▶ **WRITTEN TASK**:
Rewrite the data from its first line up to and including the line with "Venusberg (75, 199)", keeping every line and scaling each coordinate pair by 0.2. Round the results to whole numbers, with halves rounded up.

--- Start of DATA SUPPLIED ---

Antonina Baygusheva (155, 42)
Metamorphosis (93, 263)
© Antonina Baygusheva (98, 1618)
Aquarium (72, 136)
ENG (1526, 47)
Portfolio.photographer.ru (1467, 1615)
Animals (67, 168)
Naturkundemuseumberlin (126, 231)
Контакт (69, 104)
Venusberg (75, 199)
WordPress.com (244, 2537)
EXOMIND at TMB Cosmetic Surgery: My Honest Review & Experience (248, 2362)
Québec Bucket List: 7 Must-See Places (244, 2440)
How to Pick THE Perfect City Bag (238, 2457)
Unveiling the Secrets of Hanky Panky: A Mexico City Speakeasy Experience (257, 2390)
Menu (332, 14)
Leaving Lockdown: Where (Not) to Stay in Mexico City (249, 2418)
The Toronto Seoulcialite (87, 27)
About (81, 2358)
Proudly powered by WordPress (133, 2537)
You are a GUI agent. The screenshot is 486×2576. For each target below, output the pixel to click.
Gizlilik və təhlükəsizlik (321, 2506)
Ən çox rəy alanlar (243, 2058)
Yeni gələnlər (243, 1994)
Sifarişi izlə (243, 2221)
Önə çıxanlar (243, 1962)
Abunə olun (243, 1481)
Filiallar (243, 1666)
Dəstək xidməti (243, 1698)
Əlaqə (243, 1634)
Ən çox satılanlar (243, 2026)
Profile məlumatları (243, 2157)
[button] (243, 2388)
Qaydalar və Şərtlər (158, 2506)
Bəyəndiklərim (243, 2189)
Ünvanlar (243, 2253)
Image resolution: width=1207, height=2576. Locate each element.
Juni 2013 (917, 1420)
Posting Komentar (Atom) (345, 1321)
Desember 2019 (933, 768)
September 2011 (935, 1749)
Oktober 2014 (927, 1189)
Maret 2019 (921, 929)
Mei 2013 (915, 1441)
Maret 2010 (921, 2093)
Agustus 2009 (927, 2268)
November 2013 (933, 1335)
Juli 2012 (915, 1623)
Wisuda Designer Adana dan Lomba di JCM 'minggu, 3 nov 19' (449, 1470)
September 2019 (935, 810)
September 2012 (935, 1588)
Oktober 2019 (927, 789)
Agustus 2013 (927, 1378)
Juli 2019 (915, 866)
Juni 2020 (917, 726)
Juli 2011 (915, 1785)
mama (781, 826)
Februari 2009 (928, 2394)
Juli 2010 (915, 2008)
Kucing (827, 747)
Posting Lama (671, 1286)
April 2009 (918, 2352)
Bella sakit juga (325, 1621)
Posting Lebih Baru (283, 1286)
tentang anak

--- End of DATA SUPPLIED ---

▶ **WORKED ANSWER**:
Antonina Baygusheva (31, 8)
Metamorphosis (19, 53)
© Antonina Baygusheva (20, 324)
Aquarium (14, 27)
ENG (305, 9)
Portfolio.photographer.ru (293, 323)
Animals (13, 34)
Naturkundemuseumberlin (25, 46)
Контакт (14, 21)
Venusberg (15, 40)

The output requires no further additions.